THE DATA Block Start
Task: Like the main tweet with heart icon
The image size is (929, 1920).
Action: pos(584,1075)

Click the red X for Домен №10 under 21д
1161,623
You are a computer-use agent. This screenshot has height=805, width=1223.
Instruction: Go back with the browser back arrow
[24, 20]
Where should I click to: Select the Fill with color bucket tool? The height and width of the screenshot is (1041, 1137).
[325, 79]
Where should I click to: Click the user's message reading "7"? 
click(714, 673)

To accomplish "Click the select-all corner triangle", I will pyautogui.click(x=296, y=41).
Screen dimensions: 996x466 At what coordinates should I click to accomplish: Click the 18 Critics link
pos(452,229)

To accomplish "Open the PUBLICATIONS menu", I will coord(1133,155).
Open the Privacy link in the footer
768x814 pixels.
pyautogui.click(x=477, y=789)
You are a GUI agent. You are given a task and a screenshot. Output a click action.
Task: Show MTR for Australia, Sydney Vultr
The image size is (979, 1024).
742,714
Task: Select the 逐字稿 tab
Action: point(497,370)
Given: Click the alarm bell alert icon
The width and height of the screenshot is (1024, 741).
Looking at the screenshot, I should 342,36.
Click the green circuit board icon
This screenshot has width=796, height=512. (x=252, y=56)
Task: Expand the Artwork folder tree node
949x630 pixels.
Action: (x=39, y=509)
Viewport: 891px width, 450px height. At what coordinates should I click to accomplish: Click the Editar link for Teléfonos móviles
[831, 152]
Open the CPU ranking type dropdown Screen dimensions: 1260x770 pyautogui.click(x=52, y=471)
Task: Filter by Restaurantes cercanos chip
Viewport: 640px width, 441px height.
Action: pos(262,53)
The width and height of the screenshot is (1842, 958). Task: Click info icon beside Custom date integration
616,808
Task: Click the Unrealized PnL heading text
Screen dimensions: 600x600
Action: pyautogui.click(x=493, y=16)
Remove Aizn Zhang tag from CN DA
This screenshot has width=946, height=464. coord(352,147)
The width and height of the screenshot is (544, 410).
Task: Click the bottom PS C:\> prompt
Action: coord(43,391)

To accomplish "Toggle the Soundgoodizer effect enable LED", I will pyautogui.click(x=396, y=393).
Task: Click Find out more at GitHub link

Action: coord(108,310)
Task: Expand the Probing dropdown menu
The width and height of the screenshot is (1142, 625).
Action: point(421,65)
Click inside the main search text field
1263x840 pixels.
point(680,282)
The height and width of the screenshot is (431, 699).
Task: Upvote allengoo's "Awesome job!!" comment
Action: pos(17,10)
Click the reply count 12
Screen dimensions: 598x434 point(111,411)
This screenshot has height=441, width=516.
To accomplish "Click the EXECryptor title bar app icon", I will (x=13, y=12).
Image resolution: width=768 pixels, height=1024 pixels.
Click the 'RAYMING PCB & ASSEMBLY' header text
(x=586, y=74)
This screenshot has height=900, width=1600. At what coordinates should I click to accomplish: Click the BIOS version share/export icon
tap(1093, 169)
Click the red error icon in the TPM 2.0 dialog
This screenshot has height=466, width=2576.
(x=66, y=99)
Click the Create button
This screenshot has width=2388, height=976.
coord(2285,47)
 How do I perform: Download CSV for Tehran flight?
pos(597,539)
THE DATA Block End
▸ **TASK ITEM**
Transcribe each line of the data above, unaltered, from the one where "You are a GUI" appears to the one where "Given: Click the alarm bell alert icon" appears, inclusive of both.

▸ **ANSWER BOX**
You are a GUI agent. You are given a task and a screenshot. Output a click action.
Task: Show MTR for Australia, Sydney Vultr
The image size is (979, 1024).
742,714
Task: Select the 逐字稿 tab
Action: point(497,370)
Given: Click the alarm bell alert icon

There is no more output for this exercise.